The right tools are the key to successful pruning. When stocking your toolshed, make sure you choose quality tools that will last. While they may be more expensive, high-quality tools are often of better quality and offer replacement parts. They can also withstand repeated sharpenings and can last a lifetime.

The size of the branches that you are pruning will play a major role in choosing the right tool. It is better to cut smaller branches than larger ones, as a tree can close a small wound much more quickly than one that is larger.

It will be easier to prune trees if you do it when they are young.

Hand Pruner

Hand pruners are best for cutting branches that have a diameter of less than 1 inch. You can get the best cuts with bypass pruners. They are like a pair of scissors and have a curved cutting edge that glides past a wider blade.

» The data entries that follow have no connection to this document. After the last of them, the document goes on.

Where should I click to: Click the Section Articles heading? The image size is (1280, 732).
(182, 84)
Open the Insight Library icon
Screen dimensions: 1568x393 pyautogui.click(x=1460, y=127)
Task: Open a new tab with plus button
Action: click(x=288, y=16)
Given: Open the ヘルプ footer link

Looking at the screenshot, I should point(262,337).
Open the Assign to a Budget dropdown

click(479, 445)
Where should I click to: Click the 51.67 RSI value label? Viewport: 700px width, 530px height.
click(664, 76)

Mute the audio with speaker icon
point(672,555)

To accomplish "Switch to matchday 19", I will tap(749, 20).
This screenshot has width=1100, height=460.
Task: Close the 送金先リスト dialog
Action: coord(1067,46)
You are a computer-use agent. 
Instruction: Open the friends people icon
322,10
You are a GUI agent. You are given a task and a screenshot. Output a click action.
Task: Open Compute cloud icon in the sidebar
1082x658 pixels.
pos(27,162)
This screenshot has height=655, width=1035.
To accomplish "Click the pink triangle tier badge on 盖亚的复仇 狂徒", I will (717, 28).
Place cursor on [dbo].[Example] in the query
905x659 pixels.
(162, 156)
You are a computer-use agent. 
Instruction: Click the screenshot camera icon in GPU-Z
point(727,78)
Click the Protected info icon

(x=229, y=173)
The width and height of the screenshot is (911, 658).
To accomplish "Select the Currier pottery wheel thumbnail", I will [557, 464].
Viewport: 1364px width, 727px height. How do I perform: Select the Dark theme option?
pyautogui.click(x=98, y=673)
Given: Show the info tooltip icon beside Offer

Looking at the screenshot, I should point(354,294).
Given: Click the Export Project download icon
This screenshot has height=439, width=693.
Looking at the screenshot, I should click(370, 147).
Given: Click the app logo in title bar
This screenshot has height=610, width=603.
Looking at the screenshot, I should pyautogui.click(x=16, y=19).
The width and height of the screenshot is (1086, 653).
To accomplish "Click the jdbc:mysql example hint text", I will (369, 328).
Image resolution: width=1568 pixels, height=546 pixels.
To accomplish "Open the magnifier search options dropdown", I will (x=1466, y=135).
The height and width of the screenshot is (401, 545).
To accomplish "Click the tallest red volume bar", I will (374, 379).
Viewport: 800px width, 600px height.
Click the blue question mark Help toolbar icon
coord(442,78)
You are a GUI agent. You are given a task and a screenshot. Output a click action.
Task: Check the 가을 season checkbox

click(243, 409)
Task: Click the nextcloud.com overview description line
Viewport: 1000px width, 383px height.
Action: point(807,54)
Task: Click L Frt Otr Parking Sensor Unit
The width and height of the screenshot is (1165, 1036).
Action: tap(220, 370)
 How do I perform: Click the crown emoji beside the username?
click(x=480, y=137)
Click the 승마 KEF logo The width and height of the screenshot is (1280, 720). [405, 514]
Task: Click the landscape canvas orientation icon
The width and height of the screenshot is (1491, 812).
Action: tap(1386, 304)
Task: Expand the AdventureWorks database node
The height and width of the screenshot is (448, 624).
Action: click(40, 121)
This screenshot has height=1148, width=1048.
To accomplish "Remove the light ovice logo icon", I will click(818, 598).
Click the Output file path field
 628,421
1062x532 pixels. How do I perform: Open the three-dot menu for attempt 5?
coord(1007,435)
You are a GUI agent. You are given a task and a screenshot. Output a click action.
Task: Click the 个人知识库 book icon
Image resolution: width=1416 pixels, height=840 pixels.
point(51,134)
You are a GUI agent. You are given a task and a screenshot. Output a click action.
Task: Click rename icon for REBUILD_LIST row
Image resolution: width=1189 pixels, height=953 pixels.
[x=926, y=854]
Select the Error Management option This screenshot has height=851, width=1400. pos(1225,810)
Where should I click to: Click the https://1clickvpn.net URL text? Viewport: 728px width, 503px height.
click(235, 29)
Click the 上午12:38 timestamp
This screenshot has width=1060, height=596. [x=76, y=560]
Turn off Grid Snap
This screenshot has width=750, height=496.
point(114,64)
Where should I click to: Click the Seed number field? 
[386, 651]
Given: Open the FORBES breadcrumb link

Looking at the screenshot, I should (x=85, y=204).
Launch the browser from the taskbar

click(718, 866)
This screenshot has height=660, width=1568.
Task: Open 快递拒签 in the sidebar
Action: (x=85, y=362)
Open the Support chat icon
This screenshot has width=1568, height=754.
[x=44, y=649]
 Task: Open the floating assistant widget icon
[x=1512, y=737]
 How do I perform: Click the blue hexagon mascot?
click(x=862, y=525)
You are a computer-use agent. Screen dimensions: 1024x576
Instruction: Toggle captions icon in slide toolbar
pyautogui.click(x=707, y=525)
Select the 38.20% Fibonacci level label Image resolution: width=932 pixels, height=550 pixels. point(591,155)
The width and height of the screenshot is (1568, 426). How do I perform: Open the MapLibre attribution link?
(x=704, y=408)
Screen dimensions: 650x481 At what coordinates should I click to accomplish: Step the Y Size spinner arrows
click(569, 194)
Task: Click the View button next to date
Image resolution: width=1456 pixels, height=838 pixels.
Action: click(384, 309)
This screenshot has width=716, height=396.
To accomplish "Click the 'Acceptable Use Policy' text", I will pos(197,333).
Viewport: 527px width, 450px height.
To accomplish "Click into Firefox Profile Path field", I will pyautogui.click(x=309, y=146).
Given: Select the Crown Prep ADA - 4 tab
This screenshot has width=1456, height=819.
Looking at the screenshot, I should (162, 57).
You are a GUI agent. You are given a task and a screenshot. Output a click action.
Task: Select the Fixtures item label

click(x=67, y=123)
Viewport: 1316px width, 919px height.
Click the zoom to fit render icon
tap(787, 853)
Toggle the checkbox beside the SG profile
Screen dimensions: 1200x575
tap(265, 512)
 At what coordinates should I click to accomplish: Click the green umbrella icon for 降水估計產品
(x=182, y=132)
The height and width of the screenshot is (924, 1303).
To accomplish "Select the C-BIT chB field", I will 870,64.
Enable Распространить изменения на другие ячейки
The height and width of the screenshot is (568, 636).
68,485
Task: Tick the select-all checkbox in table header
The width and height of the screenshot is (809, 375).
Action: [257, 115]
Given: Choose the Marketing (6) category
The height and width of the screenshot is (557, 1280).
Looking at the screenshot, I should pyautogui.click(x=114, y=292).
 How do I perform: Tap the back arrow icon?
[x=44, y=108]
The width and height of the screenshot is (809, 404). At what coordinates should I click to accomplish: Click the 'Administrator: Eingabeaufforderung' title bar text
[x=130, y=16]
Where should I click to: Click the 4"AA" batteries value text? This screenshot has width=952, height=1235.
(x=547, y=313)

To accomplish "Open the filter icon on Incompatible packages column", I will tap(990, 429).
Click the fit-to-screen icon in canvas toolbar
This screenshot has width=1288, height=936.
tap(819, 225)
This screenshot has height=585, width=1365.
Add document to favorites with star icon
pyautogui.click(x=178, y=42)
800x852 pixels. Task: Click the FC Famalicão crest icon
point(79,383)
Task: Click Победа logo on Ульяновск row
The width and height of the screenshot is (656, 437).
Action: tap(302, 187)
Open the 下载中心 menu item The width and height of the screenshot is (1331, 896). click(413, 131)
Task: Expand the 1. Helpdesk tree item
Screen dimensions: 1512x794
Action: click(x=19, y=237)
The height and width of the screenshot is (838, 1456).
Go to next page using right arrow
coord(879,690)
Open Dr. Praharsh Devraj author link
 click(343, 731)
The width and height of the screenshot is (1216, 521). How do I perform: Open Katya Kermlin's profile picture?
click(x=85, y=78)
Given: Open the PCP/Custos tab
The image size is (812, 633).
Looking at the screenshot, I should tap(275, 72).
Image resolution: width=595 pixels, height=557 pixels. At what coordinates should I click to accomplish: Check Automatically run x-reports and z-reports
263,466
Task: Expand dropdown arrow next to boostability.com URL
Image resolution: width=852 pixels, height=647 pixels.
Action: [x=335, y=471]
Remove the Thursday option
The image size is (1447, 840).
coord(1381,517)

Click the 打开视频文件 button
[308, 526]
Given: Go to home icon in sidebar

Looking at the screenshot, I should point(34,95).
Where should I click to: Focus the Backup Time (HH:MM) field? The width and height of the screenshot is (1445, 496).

A lopper, also known as lopping shears is the best tool for cutting branches up to 2 inches in diameter. The branch size that the lopper will cut should be indicated on its label. Bypass cutting blades are more efficient and less likely to damage plant tissue. Many lopper designs have a gear-like feature that increases cutting power and multiplies your effort. Loppers with handles of different lengths and telescopes to extend your reach are good options.

Pruning Saw

The majority of pruning saws can cut branches up to 3 inches in diameter. However, they can be used to cut larger branches with greater effort. The blades are made of tempered metal and can be used for many purposes. Pruning saws are different from other saws. They cut both on the pull stroke and the push stroke. This ensures that each movement produces a cut.

Rope Saw

A rope saw is a chain-type cutter blade that can be used to cut branches up to 5 inches in diameter. However, it will also cut through thicker limbs more efficiently. Rope saws can be used to cut branches up to 25 feet in height. To increase reach, you can add extension ropes.


When you have limbs that are more than 3 inches thick, a chainsaw is the best choice. A certified arborist is recommended if your job involves a chainsaw.

Pole Pruner

You can use a pole pruner to trim branches that are too far away. Pole pruners can cut branches up to 2 inches wide. A bypass pruner is the best choice for cutting clean, healthy branches. A pole pruner with interchangeable tools for the pruning head, such as a bypass pruner or a pruning saw, will allow you to tackle larger branches more effectively.

Tool Maintenance

Sharp tools make the best cuts and reduce fatigue. Sharpen your pole, hand, and lopper pruners' cutting edges with a sharpening tool or stone. If your pruning saws are dull, you can have them professionally sharpened. You can either learn how to sharpen your chainsaws or rope saws by yourself or hire a professional.

When you are dealing with a tree that is infected, it's important to clean the tools between cuts. Pruning is a perfect place to introduce disease organisms like bacteria, fungi, and other microorganisms. By pruning in the dormant seasons, when disease organisms are not active, you can reduce the amount of sanitizing needed between cuts.

For disinfection between cuts, soak blades in Lysol, rubbing alcohol, or Listerine for 1-2 minutes. The corrosive metal-corroding chemicals Pine-Sol and Bleach can also be used to clean tools. After soaking them in the sanitizing solutions, wash your tools with soap and water. Before using, dry thoroughly.

After use, clean cutting blades. Use a rag that has been dipped in a solvent to clean the blades. To prevent rust, rub blades with lubricating oils. To keep tools running smoothly, lubricate moving parts and joints.